Während dies in Amerika durch Figuren wie Jim Crow, Aunt Jemima oder Topsy Turvy Dolls geschah, so kann man diese „fantastische hegemoniale Vorstellungskraft“ („fantastic hegemonic imaginations“) in anderen Figuren und Bezeichnungen wiederfinden:

Kinderspiele wie „Wer hat Angst vorm schwarzen Mann“, indem Kinder durch ein vergnügliches Spiel Angst vor einer Person anderen Aussehens gelehrt wird. Brettspiele „Jude raus“ zeigen, wie diese katastrophalen Werte in Form eines einfachen Brettspiels während der NS-Diktatur in deutsche Wohnzimmer gebracht wurden. Wenn Rassismus oder Antisemitismus in Gestalt eines Spiels transportiert werden, ist dies umso gefährlicher.

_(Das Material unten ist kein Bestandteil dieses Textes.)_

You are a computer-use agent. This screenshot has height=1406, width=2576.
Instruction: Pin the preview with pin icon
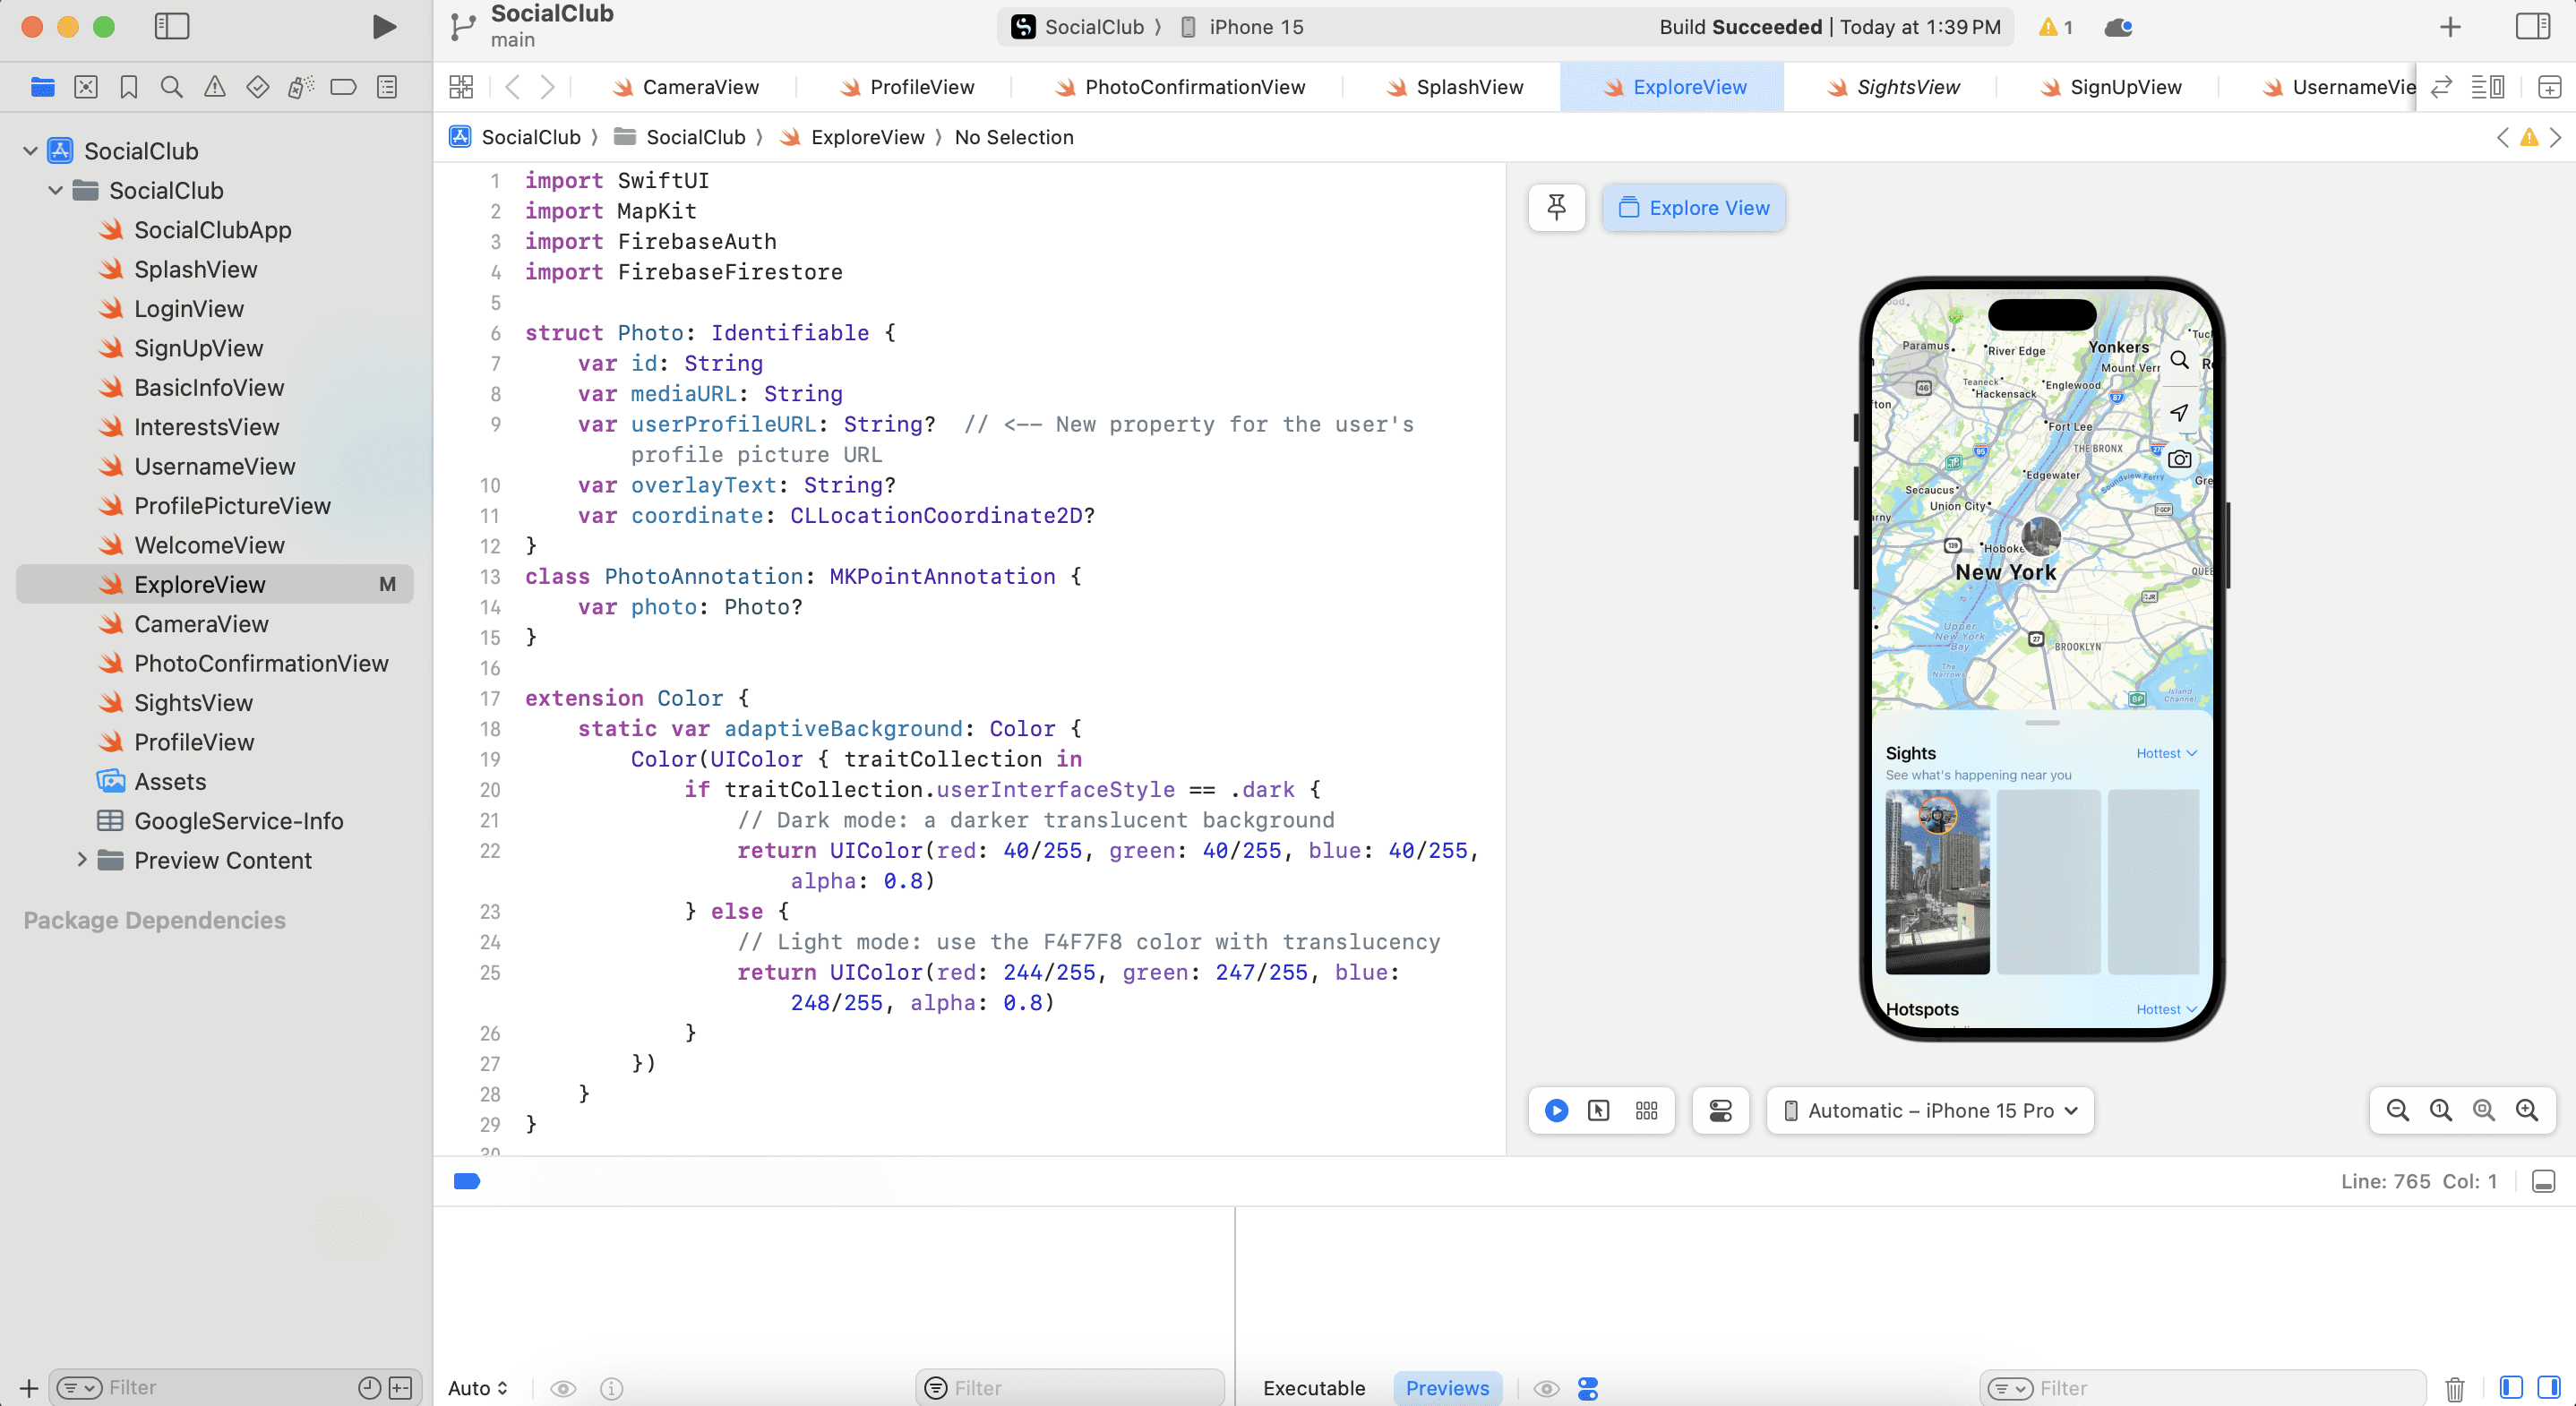[1556, 208]
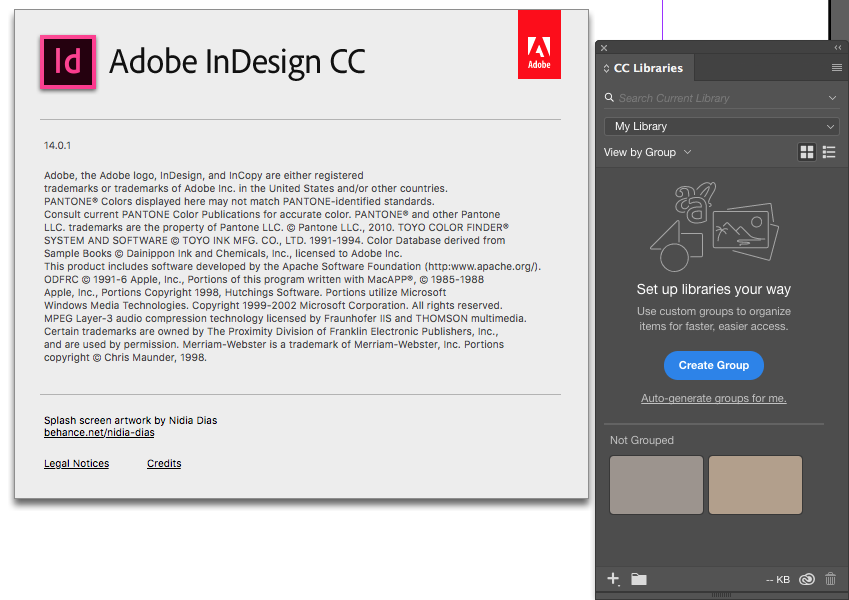This screenshot has height=600, width=849.
Task: Click the new group folder icon
Action: tap(639, 579)
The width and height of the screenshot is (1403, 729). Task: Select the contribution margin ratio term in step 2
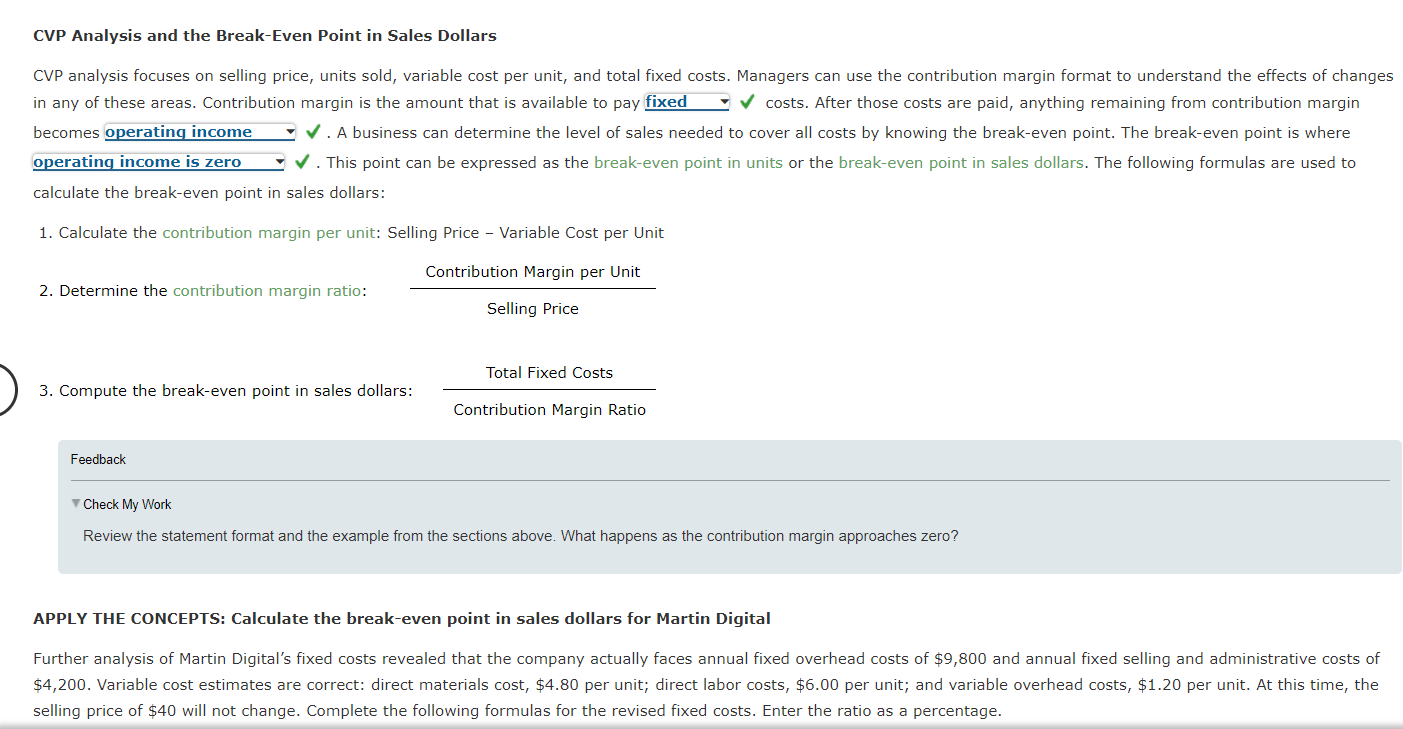(267, 290)
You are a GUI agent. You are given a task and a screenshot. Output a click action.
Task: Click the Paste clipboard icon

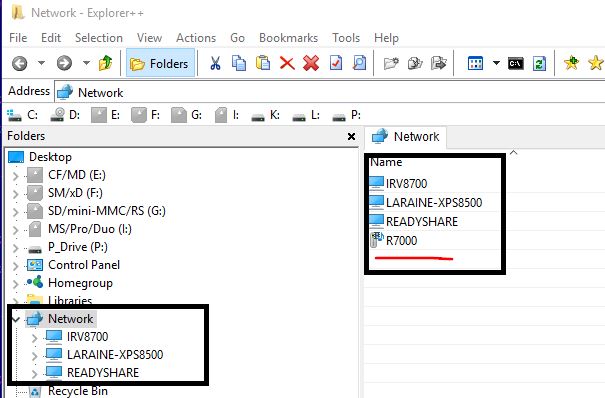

Der „Negerkuss“ oder „Mohrenkopf“ ist aus meiner Sicht ebenso als ein Instrument der „fantastischen hegemonialen Vorstellungskraft“ einzuschätzen, der seine tiefen Wurzeln im längst vergangenen Kolonialismus und den Schmerzen des Rassismus haben.

Wenn wir den „Mohrenkopf“ oder Sarottimohr betrachten, so schöpft dieser seine Vorstellungen aus rassistischen Ideen und zieht eine Linie zur Kolonialisierung und Versklavung tausender Menschen, die aufgrund ihrer Hautfarbe als minderwertig bezeichnet und als Besitz behandelt wurden.

Auch wenn es manchen schwer fallen mag, aufgrund der Verknüpfung von lieb gewonnenen Erinnerungen auf Bezeichnungen wie dem „Mohrenkopf“ zu verzichten, ist es der einzig richtige Weg um Rassismus und Antisemitismus in dieser gefährlichen symbolischen Ebene zu verlassen, die sich in Denkkonzepte so scheinbar süß und niedlich „einnisten“.

Es ist mein tiefer Wunsch, dass Generationen von Kindern eben nicht mit der Angst im Nacken durch Spiele wie „Wer hat Angst vorm schwarzen Mann“ oder der angeblichen Überlegenheit durch eine dienende Symbolik wie die des „Mohren“ aufwachsen.

Migros hat hierbei den richtigen Schritt vorgenommen und ich hoffe sehr, dass weitere folgen.